### Available records
□ □ □ □

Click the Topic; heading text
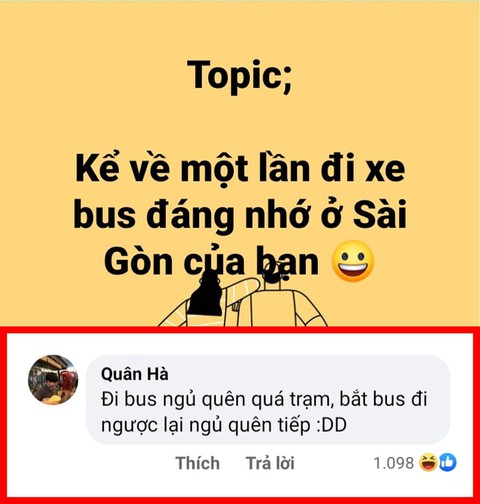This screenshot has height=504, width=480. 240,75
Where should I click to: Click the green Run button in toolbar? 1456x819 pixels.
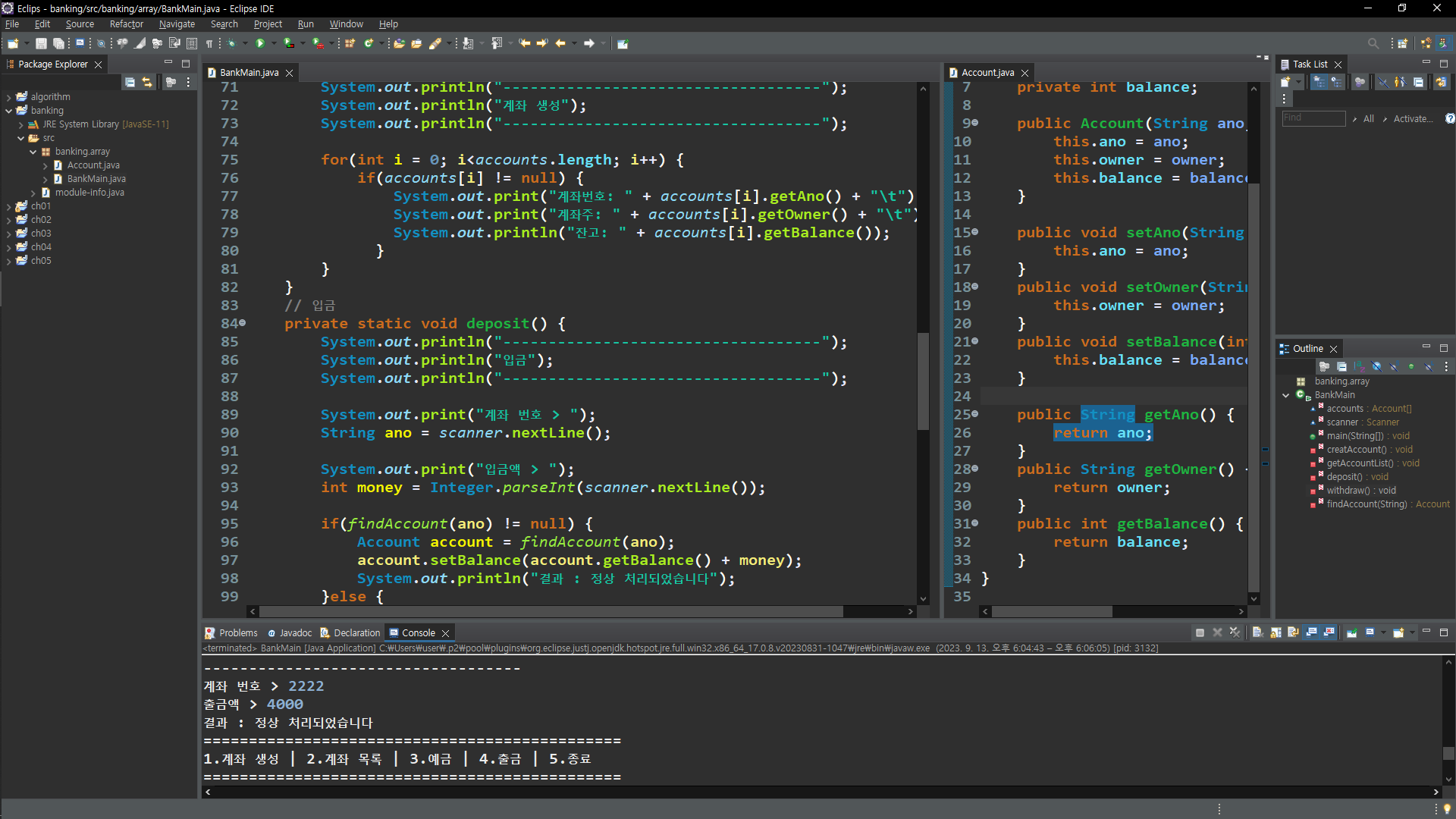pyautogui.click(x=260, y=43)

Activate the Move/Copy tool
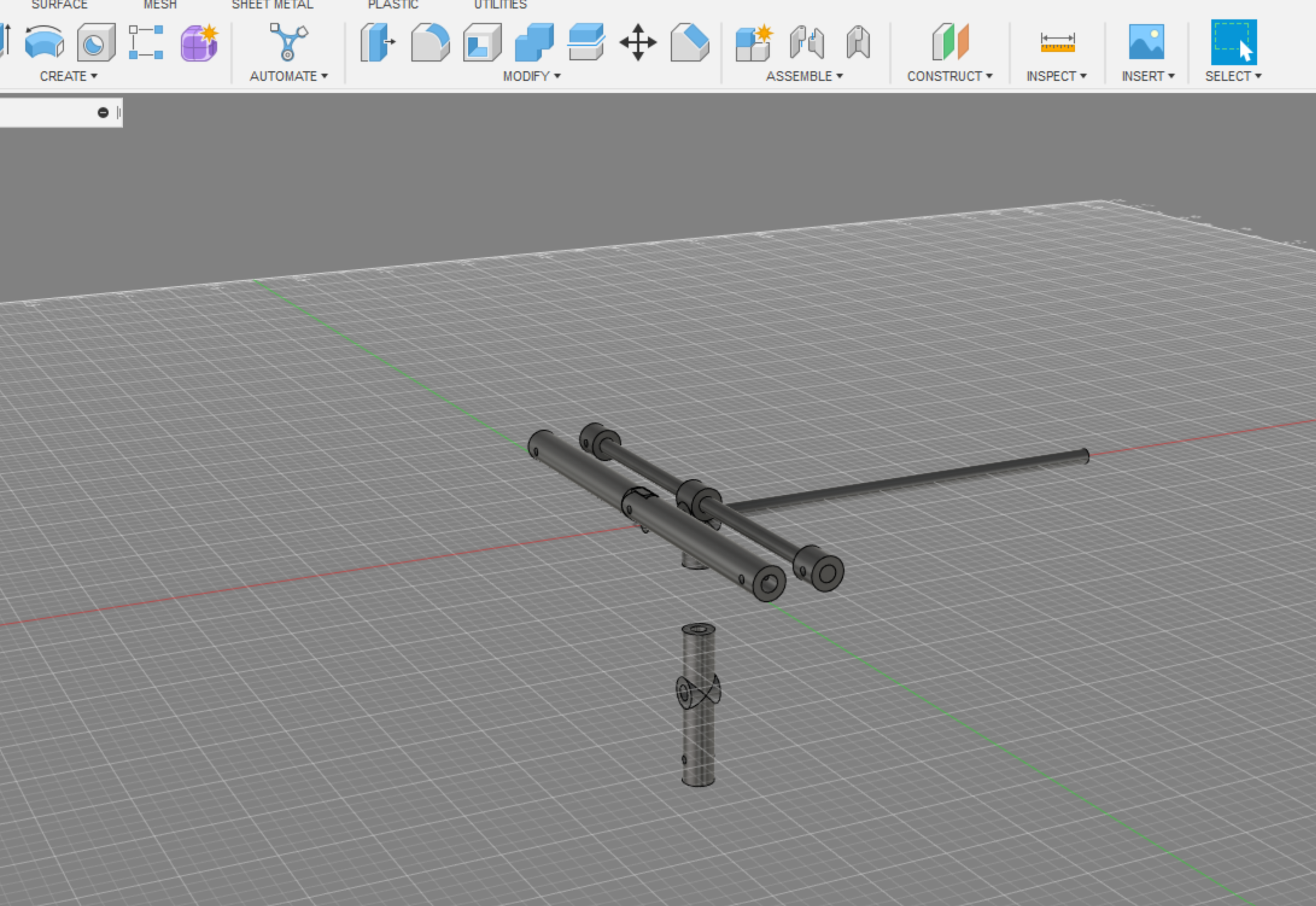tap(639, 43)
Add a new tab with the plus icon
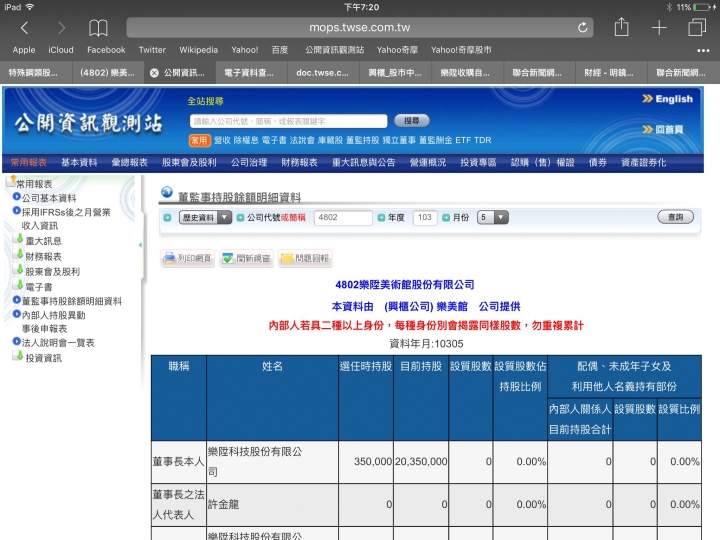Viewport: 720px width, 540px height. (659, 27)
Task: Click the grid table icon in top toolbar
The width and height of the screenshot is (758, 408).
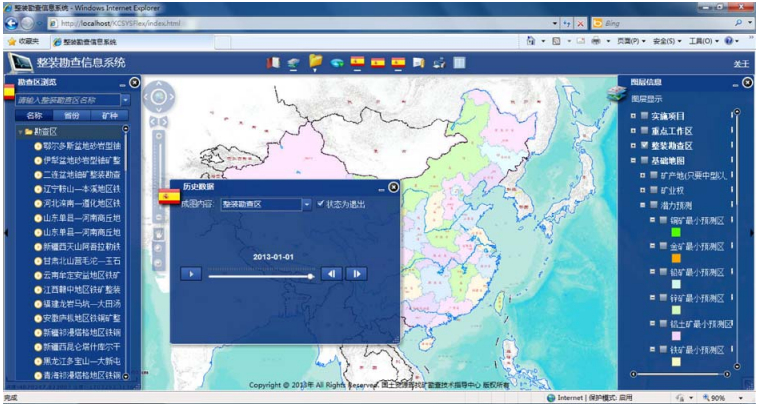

□ □ □ □

### Work to do
Turn the lines above into a Markdown table with the columns No. and Line, one row per line, numbered in order. Skip blank lines, and leave the pictures out.

### Task output
| No. | Line |
|---|---|
| 1 | Click the Topic; heading text |
| 2 | This screenshot has height=504, width=480. 240,75 |
| 3 | Where should I click to: Click the green Run button in toolbar? 1456x819 pixels. |
| 4 | pyautogui.click(x=260, y=43) |
| 5 | Activate the Move/Copy tool |
| 6 | tap(639, 43) |
| 7 | Add a new tab with the plus icon |
| 8 | Viewport: 720px width, 540px height. (659, 27) |
| 9 | Task: Click the grid table icon in top toolbar |
| 10 | The width and height of the screenshot is (758, 408). |